*** Exercise passage ***

A Toy Story

  • Category: Business
  • Words: 1807
  • Grade: 93

Toys are one of the oldest consumer products. However it is only within the last five years that the industry has matured from a cottage industry into a global market of over $50 billion. (Learning from toys)
However, it is not an industry, which can be easily conquered and dominated. It is one of the most competitive and challenging industries to strive in. Time to market and product turnover are vital; products have a very short life and are sold in brief, well-defined selling seasons. Many of the products do not even survive two seasons before they hit the discount racks. In addition to these difficulties most of the toys are manufactured in countries such as China, Taiwan and other Southeast Asia countries where labor is cheap but there is a great risk of currency and political problems in these underdeveloped countries.

*** End of Exercise passage ***
*** Data listing ***

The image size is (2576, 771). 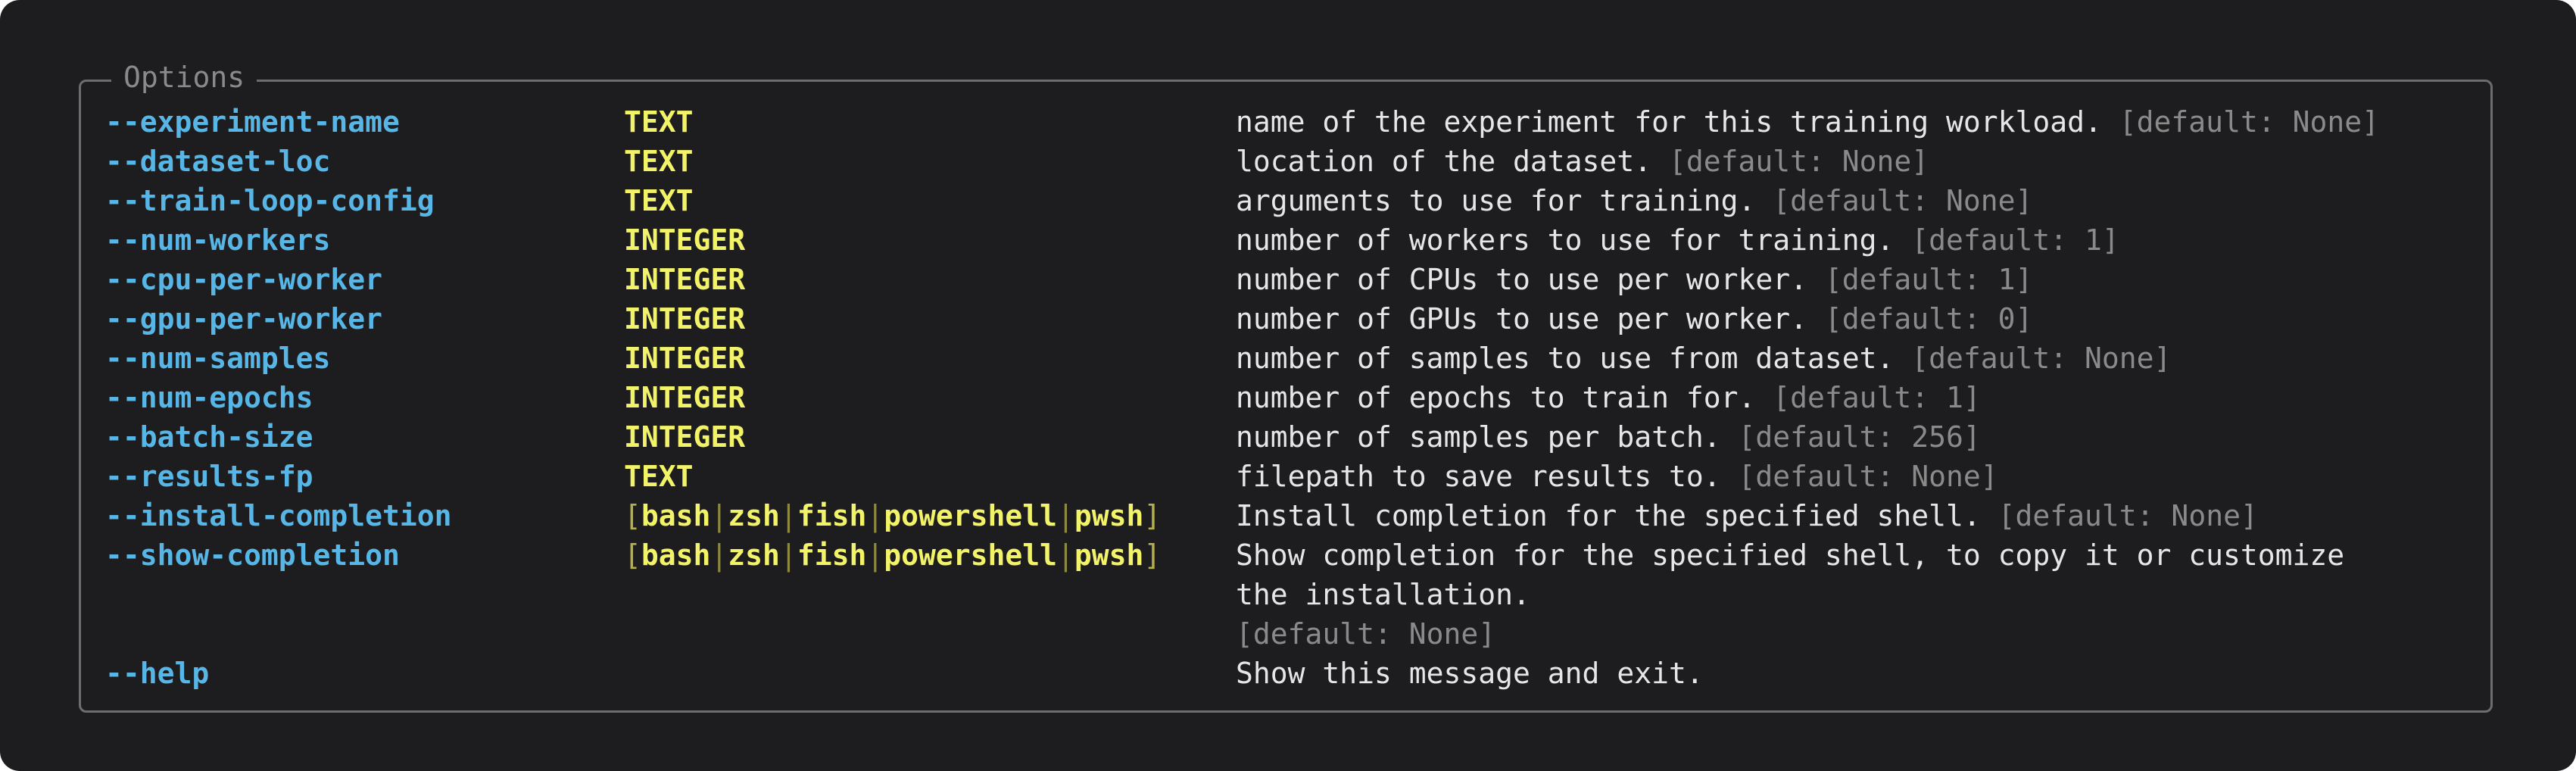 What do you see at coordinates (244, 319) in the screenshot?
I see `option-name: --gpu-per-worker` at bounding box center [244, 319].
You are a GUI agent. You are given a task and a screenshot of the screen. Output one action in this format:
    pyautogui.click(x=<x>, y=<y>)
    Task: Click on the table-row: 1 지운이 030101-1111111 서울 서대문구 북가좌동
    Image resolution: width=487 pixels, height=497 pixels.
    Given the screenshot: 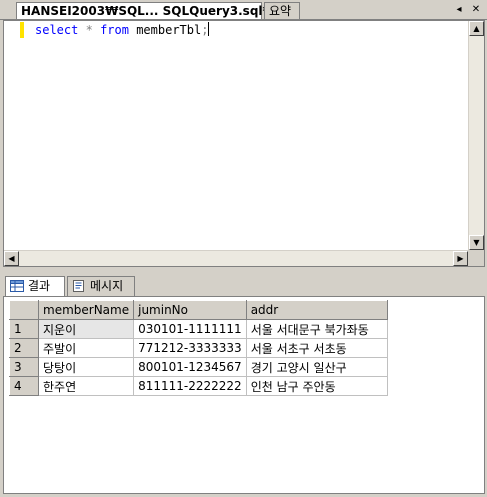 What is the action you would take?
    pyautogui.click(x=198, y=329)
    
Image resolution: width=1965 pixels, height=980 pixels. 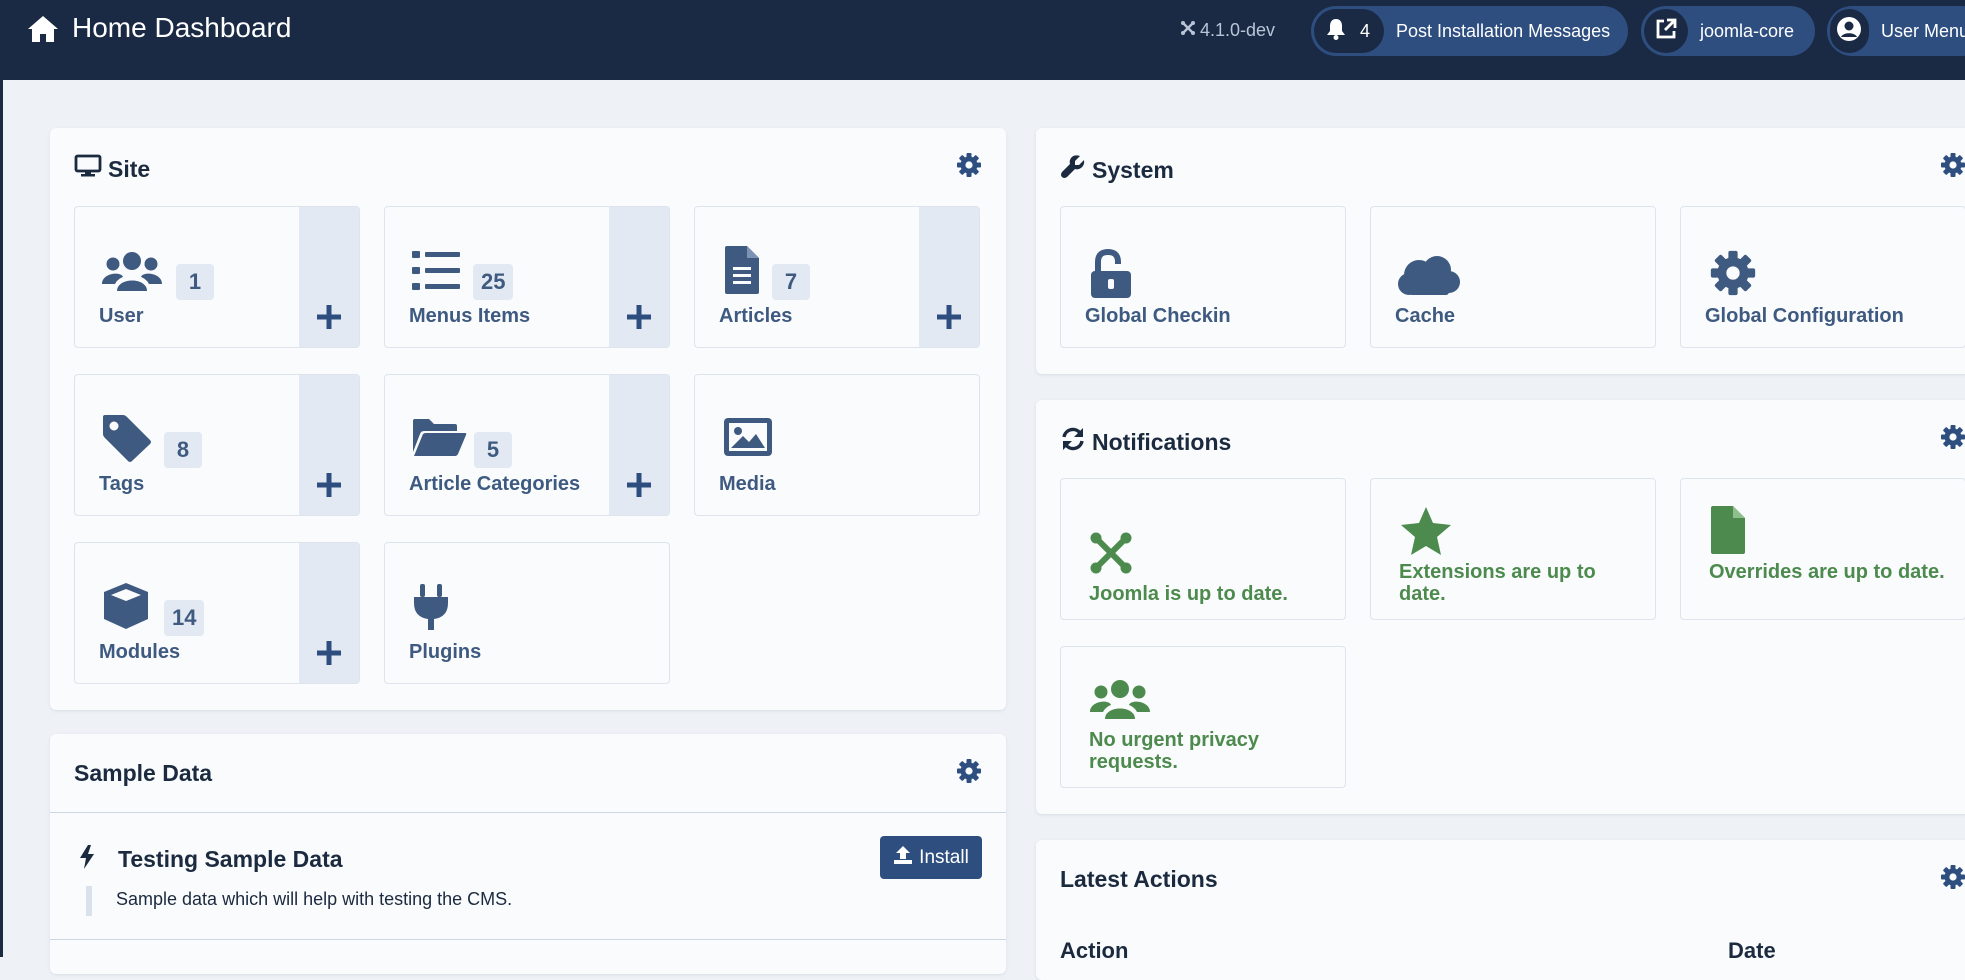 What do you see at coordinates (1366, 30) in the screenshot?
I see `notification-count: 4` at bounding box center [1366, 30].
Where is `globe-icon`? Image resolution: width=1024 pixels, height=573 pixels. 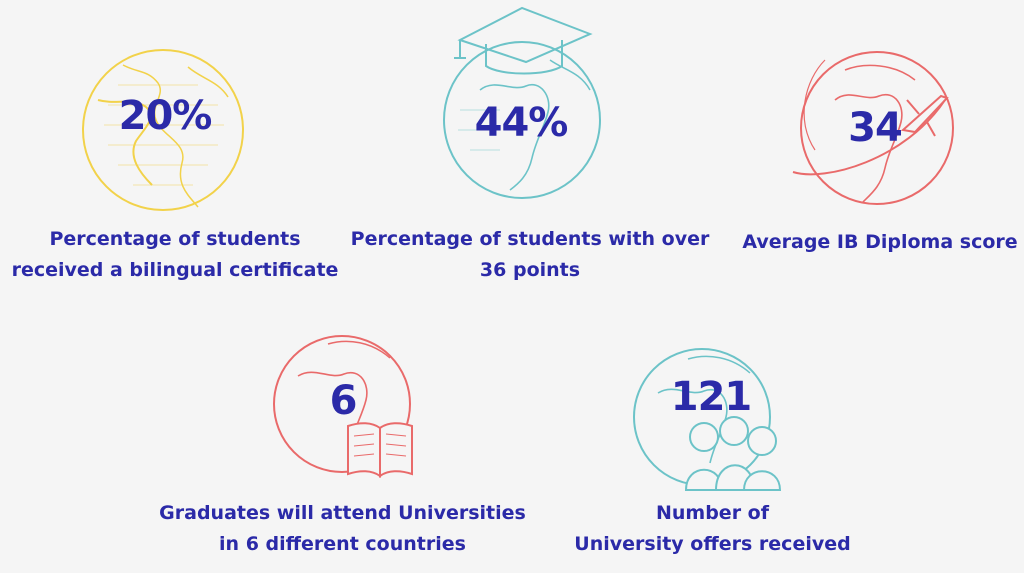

*** End of Data listing ***

__Exercise details__
Answer these about the toy industry text:
(a) How large a global market has the toy industry become?
(b) Within what period did the industry mature from a cottage industry?
(c) In which countries are most toys manufactured?

__Answer to the exercise__
(a) Over $50 billion.
(b) The last five years.
(c) China, Taiwan and other Southeast Asia countries.